[Dataset entries]
□ □ □ □ □

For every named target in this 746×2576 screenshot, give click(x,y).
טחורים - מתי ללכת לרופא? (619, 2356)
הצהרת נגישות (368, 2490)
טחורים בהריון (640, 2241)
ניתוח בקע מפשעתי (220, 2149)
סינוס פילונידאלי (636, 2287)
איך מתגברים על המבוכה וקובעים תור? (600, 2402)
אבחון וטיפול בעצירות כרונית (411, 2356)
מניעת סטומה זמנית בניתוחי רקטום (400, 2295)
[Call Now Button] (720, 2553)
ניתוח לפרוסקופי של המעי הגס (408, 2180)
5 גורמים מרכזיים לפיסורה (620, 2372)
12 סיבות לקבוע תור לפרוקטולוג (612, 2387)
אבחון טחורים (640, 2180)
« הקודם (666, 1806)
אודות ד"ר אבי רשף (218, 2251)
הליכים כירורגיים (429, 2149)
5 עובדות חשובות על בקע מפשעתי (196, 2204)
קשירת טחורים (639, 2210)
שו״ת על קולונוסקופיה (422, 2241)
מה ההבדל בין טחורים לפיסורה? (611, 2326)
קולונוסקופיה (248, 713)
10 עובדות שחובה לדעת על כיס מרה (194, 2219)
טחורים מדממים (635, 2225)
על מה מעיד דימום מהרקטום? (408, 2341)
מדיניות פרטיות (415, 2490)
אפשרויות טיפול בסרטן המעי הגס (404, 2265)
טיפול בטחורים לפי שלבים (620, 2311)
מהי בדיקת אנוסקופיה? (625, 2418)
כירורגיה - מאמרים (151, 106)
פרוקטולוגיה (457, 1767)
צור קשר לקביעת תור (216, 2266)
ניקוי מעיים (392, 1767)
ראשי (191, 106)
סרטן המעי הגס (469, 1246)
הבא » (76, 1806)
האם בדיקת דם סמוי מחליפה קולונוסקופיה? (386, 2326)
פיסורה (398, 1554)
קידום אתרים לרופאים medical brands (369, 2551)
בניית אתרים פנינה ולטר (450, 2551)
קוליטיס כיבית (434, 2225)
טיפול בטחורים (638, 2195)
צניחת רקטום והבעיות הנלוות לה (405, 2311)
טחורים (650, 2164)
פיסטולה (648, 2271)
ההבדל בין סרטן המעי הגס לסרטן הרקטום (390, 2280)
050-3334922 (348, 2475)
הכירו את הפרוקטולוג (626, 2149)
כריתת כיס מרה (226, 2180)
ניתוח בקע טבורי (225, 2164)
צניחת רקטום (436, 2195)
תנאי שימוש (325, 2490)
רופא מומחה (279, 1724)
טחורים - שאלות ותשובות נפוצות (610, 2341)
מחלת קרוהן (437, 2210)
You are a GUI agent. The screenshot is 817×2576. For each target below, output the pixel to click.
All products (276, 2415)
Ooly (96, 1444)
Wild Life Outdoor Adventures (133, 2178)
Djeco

□ □ □ □ □

#### [PROBLEM DETAILS]
Within the entries, find all lines holding "ההבדל" and copy each one.

#### [SOLUTION FOR THIS EXERCISE]
מה ההבדל בין טחורים לפיסורה? (611, 2326)
ההבדל בין סרטן המעי הגס לסרטן הרקטום (390, 2280)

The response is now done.